Reproduce everything from the line that contains "Click the 11:45 AM timestamp" down to the line that contains "Expand the claude server chevron" in the listing below, word for word and nothing more. Leave the pictures out.
━━━━━━━━━━━━━━━━
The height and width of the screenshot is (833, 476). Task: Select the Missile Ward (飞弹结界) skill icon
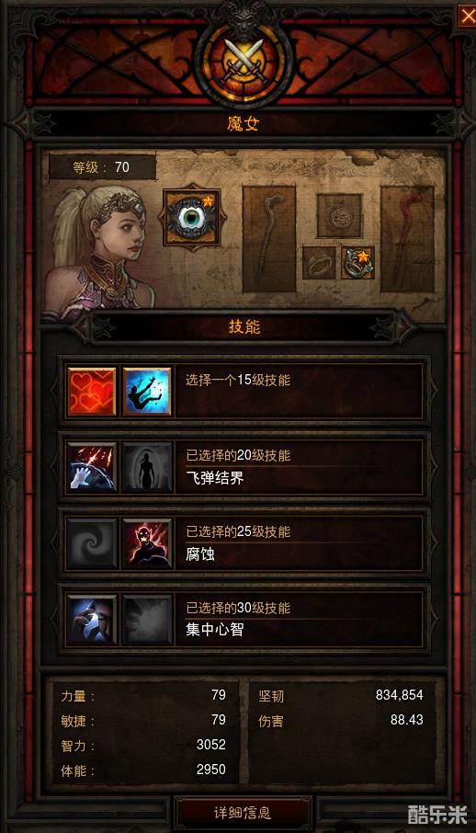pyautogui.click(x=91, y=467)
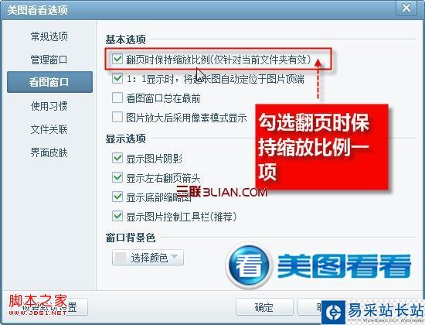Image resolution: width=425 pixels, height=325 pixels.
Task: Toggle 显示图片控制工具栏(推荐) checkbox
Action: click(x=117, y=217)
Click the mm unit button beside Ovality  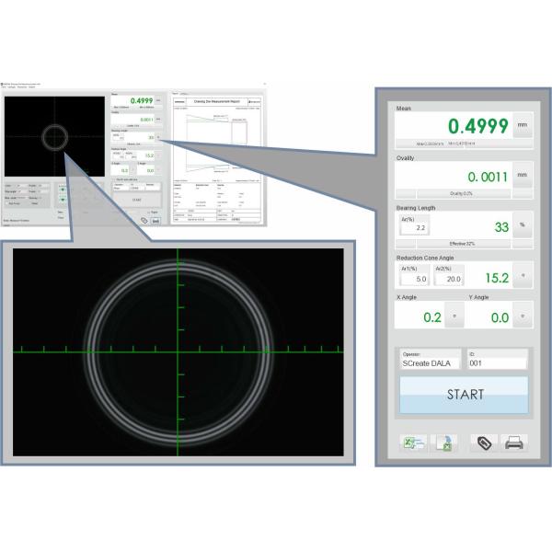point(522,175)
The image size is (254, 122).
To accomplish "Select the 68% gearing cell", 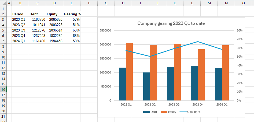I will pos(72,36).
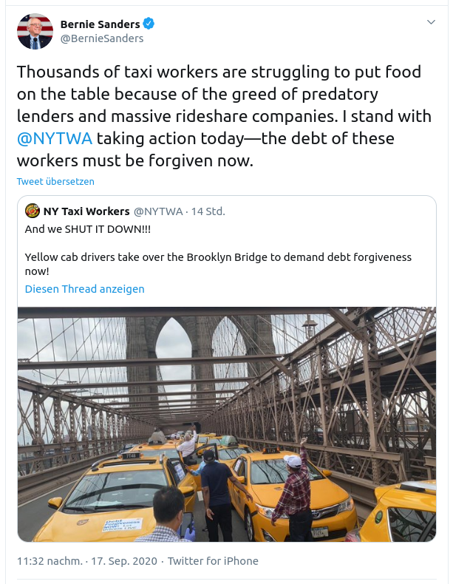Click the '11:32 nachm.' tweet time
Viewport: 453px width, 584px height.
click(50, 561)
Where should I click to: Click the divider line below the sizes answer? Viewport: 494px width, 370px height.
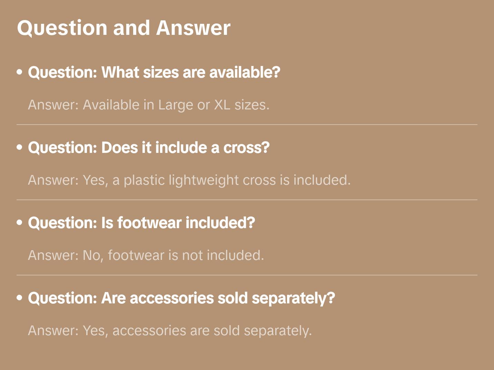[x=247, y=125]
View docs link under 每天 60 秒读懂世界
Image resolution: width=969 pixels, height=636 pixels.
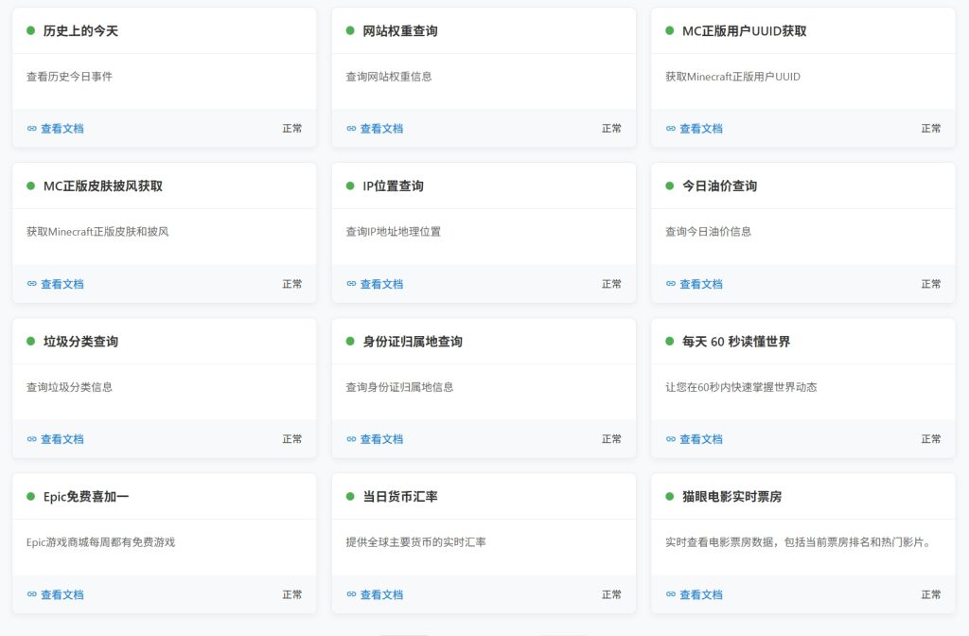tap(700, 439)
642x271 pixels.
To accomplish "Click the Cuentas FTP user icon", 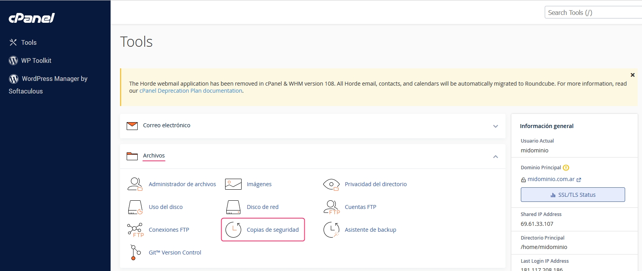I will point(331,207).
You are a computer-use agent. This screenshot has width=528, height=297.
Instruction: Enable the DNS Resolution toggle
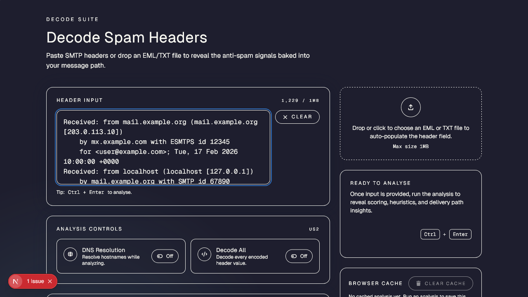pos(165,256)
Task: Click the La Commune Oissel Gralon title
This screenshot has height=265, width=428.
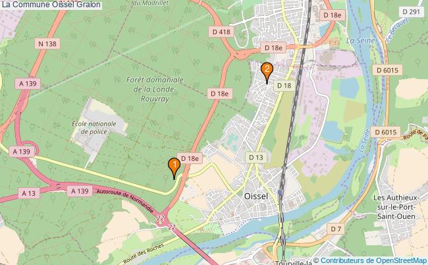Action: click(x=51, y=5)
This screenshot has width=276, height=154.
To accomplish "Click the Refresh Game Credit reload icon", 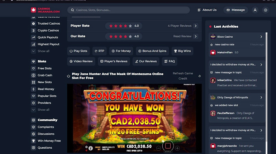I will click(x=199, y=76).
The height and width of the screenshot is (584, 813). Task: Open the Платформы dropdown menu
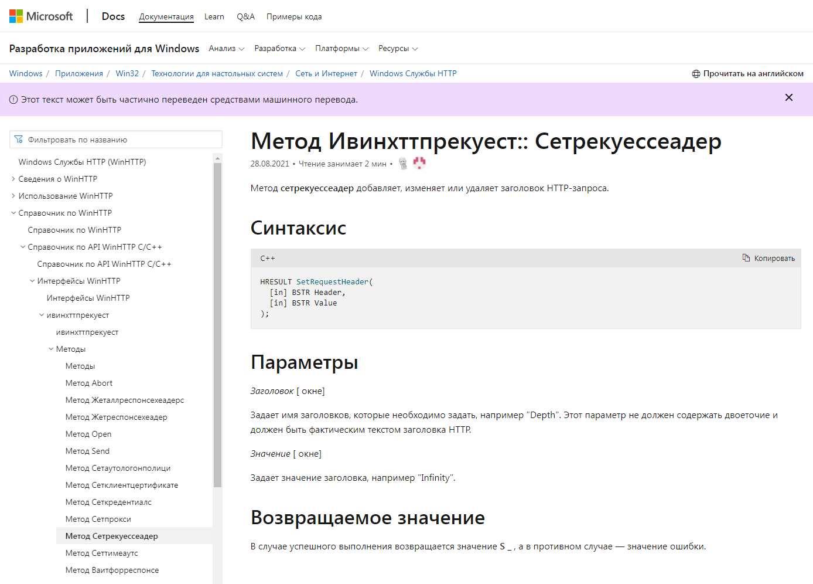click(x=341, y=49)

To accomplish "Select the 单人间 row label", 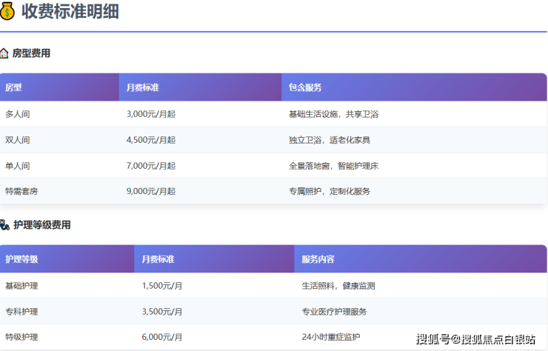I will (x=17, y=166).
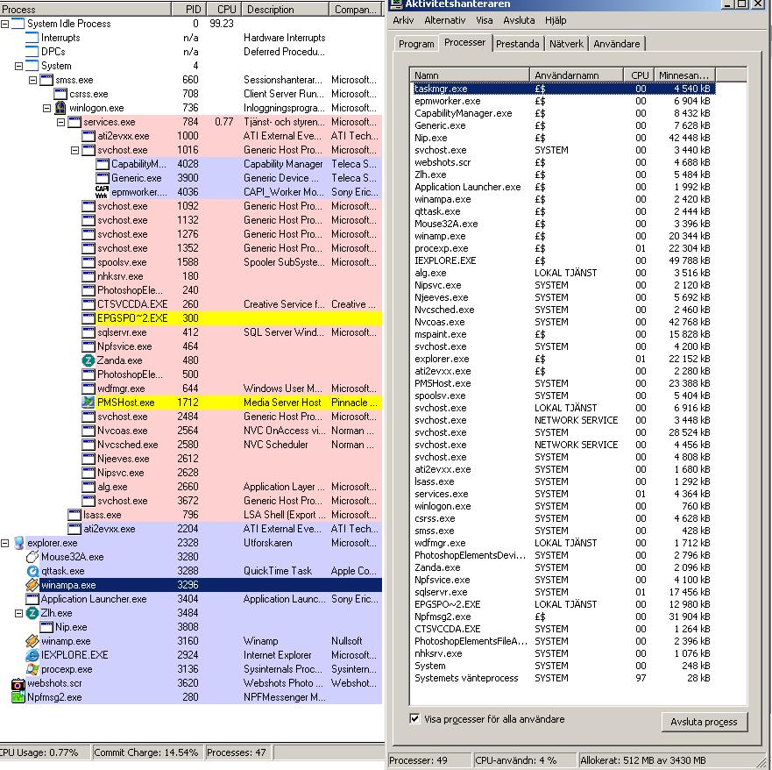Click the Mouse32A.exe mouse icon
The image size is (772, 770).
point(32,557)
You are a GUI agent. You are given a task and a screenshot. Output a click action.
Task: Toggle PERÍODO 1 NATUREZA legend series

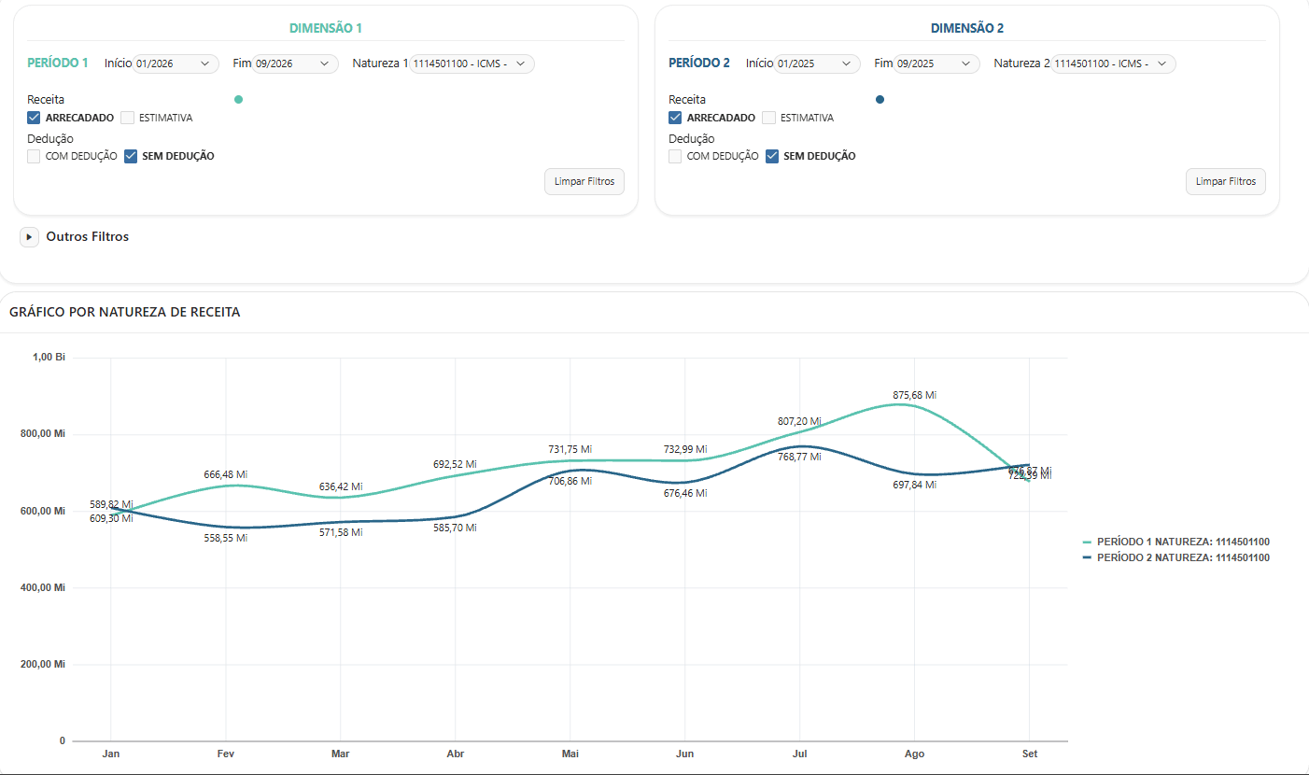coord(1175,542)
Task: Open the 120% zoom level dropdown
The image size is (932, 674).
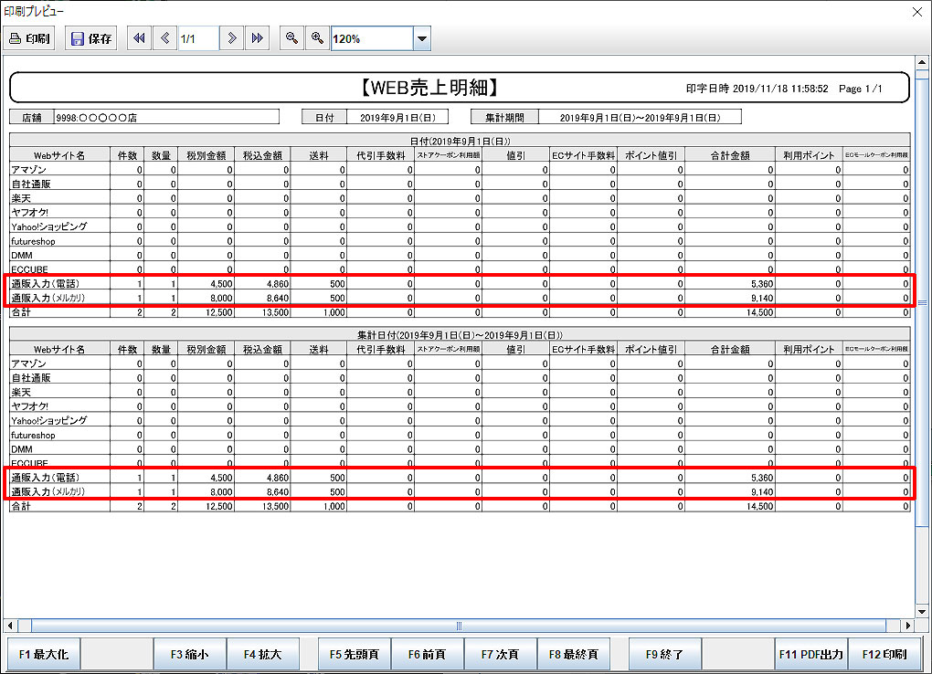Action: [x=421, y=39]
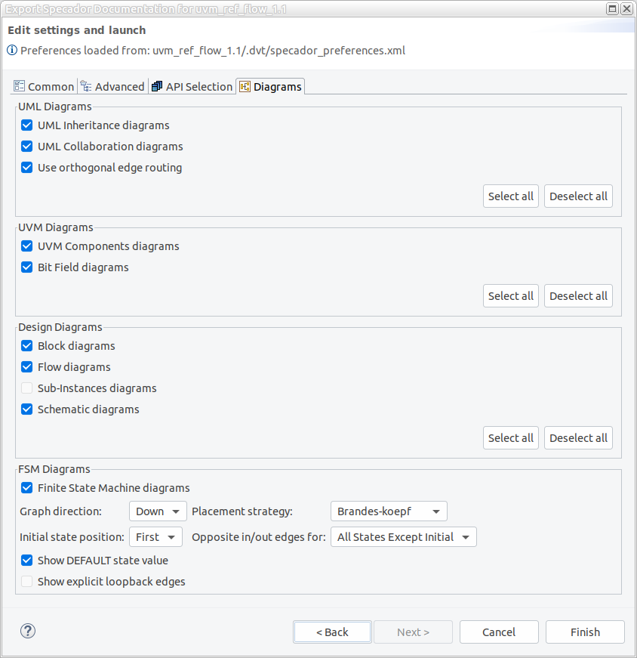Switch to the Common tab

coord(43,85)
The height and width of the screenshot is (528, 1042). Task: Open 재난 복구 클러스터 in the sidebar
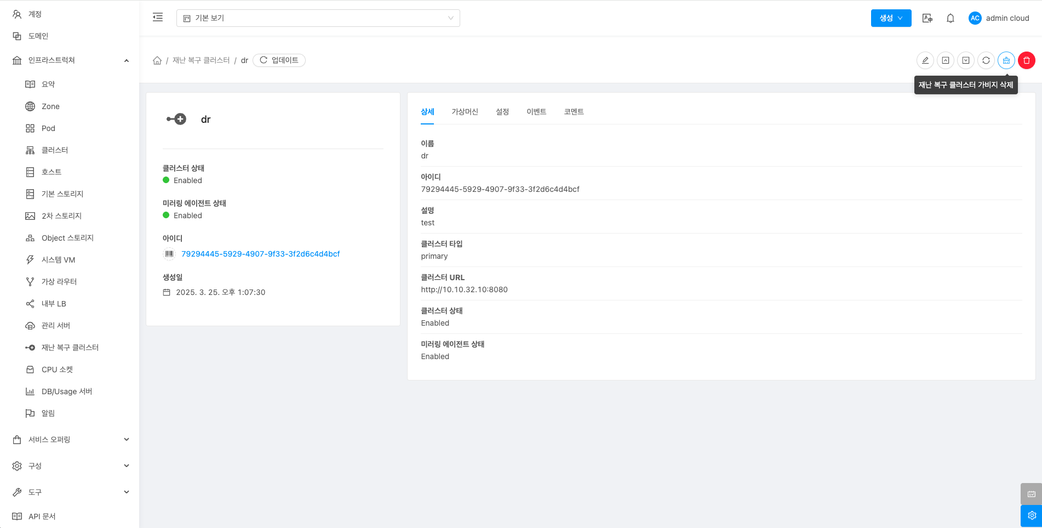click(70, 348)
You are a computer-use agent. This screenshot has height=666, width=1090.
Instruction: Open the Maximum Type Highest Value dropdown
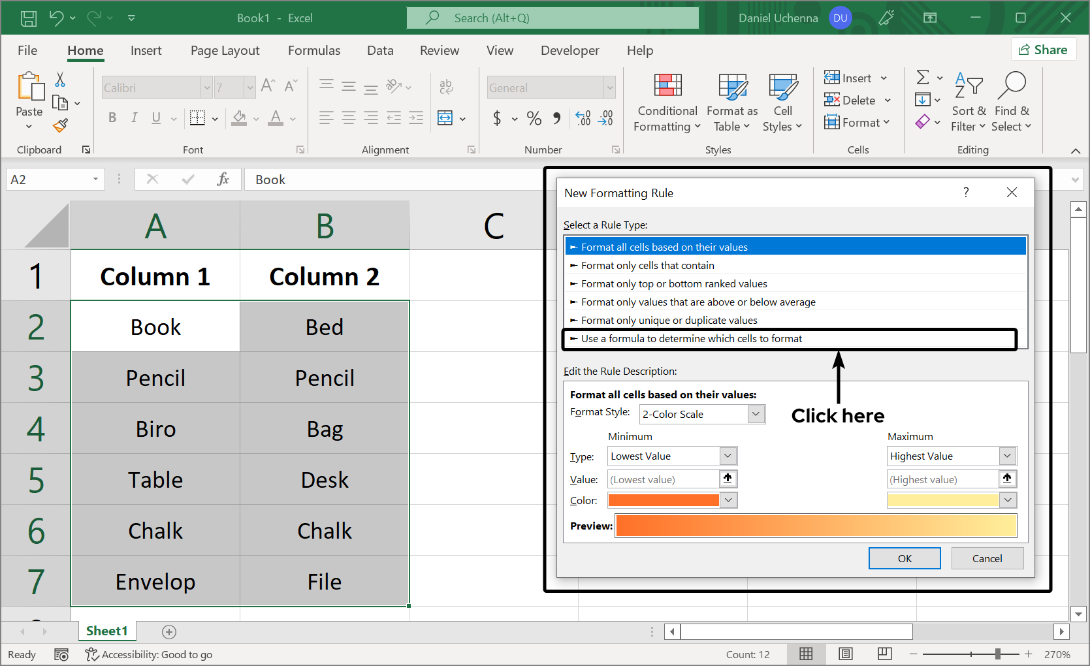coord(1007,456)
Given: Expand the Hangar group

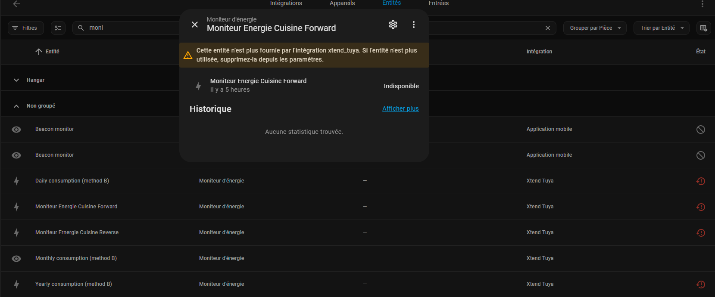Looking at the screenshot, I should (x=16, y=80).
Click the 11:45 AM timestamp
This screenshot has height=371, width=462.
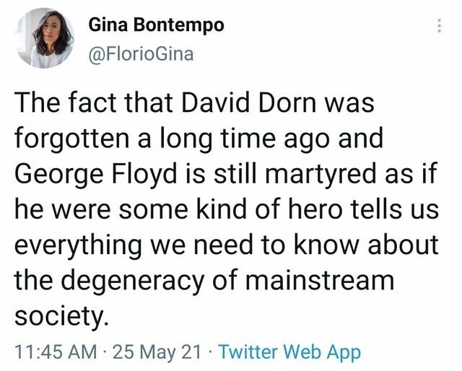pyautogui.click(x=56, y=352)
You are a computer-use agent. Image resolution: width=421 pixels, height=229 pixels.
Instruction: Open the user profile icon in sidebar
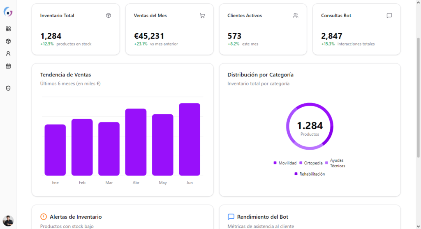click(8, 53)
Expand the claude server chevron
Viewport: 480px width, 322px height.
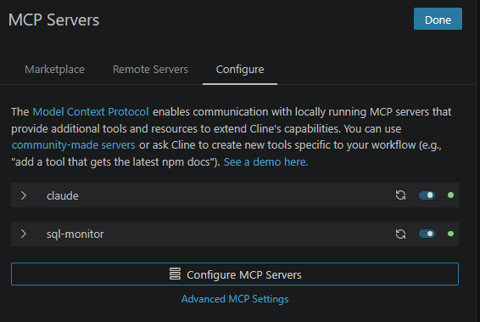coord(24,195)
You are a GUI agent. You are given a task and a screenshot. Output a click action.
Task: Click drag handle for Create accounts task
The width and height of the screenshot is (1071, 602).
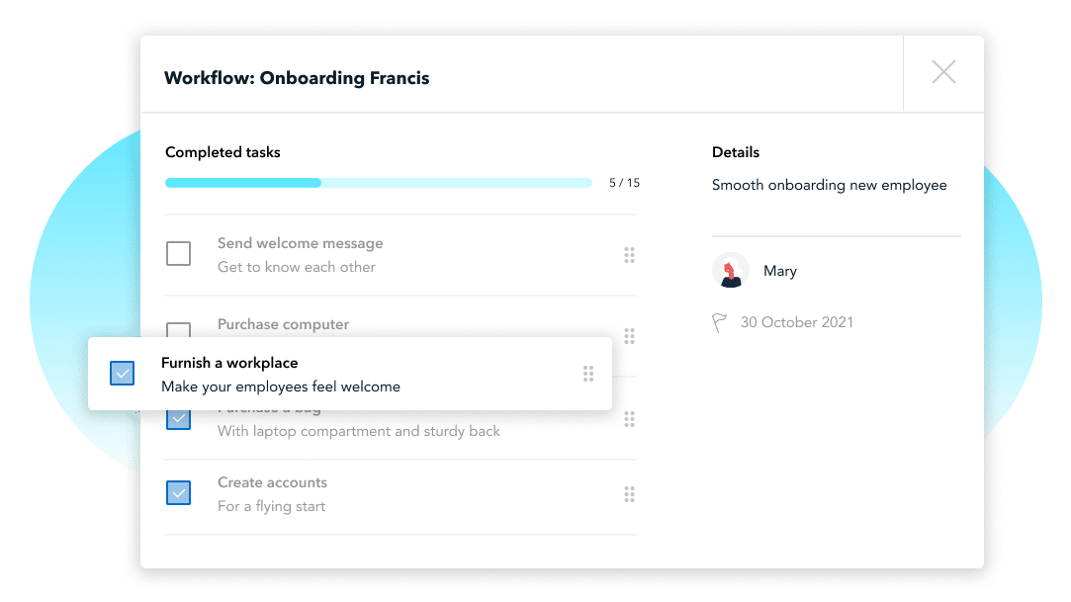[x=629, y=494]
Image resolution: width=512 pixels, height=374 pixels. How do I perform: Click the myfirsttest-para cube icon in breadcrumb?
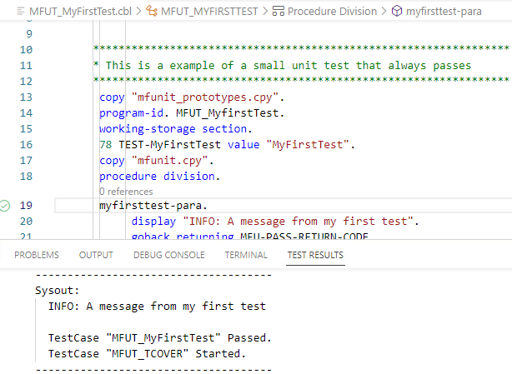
━━━━━━━━━━━━━━━━
*Your response:*
Click the 11:45 AM timestamp
This screenshot has height=371, width=462.
pyautogui.click(x=56, y=352)
You are a computer-use agent. Image resolution: width=421 pixels, height=229 pixels.
Instruction: Open the user profile icon in sidebar
click(8, 53)
Expand the claude server chevron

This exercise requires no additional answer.